Jottings By An Employer's Lawyer

Thursday, August 03, 2006

Dismissal of Case Because of Statements to Press Upheld by Michigan S.Ct.


Wading into a thicket with constitutional dimensions, the Michigan Supreme Court in a 4-3 decision affirmed the dismissal of a sexual harassment case after plaintiff's counsel publicized certain evidence that the Court had excluded. Maldonado v. Ford Motor Co. (Mich. 7/31/06),

A hat tip to Julie Creswell of the NYT for her story which provides background information if you are not ready to wade through the 70 page opinion. The evidence that was being publicized included a 1995 conviction for indecent exposure, later expunged, against a supervisor accused of exposing himself to women who worked at a Ford plant. Apparently 4 lawsuits arose out of the supervisor's alleged conduct.

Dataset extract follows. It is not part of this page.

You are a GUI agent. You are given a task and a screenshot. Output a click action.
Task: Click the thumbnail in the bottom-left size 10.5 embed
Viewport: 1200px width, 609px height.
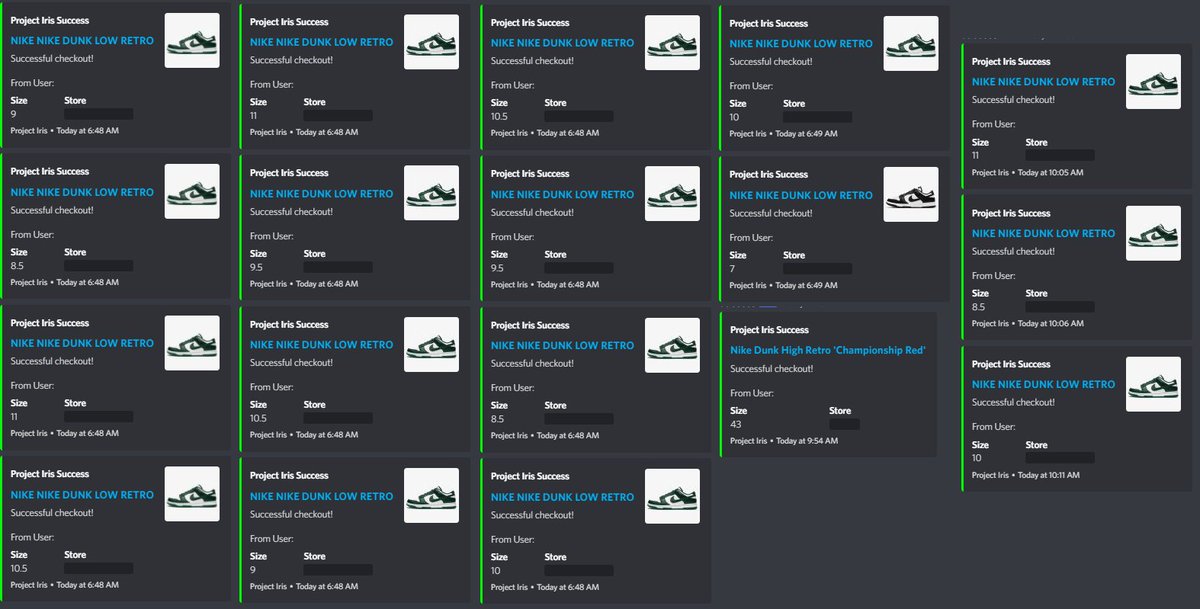(x=192, y=494)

This is not a case of a simple one time comment, as highlighted by a footnote in the Court's opinion:
The following is a list of the publications stemming from plaintiff’s counsel’s September 11, 2001, press release, many of which refer to Bennett’s excluded conviction:
  • (1) The Associated Press wire story, September 12, 2001, referencing the excluded conviction;
  • (2) an article in the Detroit Free Press, September 13, 2001, referencing the excluded conviction;
  • (3) an article by the United Press International, October 10, 2001, referencing the excluded conviction;
    (4) The Associated Press wire story, October 10, 2001, referencing the excluded conviction;
  • (5) a Fox 2 news broadcast held at the law office of Scheff and Washington, October 10, 2001, referencing the excluded conviction and providing a closeup of the conviction papers;
  • (6) a WDIV news broadcast, October 10, 2001, referencing the excluded propensity evidence; and
  • (7) an article in the Oakland Press, October 11, 2001, referencing the excluded conviction.
The Court saw it as a question of a court's power to police the justice system:
The issue in this case pertains to the extent of a trial court’s authority to govern the conduct of counsel and their clients in court proceedings. Where the Michigan Constitution authorizes us to make rules to govern court proceedings, the authority to enforce those rules inescapably follows. At the heart of preserving an organized polity, we must attend to relevant issues, including concerns over belligerent, antagonistic, or incompetent lawyering. To this end, we affirm the authority of trial courts to impose sanctions appropriate to contain and prevent abuses so as to ensure the orderly operation of justice.
The Court was not unaware of the constitutional dimension, but found the lower court's order a "narrow and necessary limitation aimed at protecting potential jurors from prejudice," not a violation of the First Amendment. A contention vigorously disagreed with by the three dissenters. Given this issue, the U.S. Supreme Court may very well be asked to weigh in.

Regardless of whether it is or not, it is an important opinion for anyone involved in a case that is being "tried in the press" or for lawyers reflecting on how we should behave. I admit a visceral opposition to such conduct, feeling strongly that lawsuits should be tried in the court room not the press. That view was re-enforced after a videotape that was the centerpiece of several harassment lawsuits I was defending was first hyped, then played on the local tv news during sweeps week, a period known more for sensationalism than serious journalism.

It is also an important case as a reminder of how lawyers are viewed and for reflection on how it is that we carry out our role in the justice system. Unfortunately, the conduct of counsel on neither side escapes unscathed in the opinions.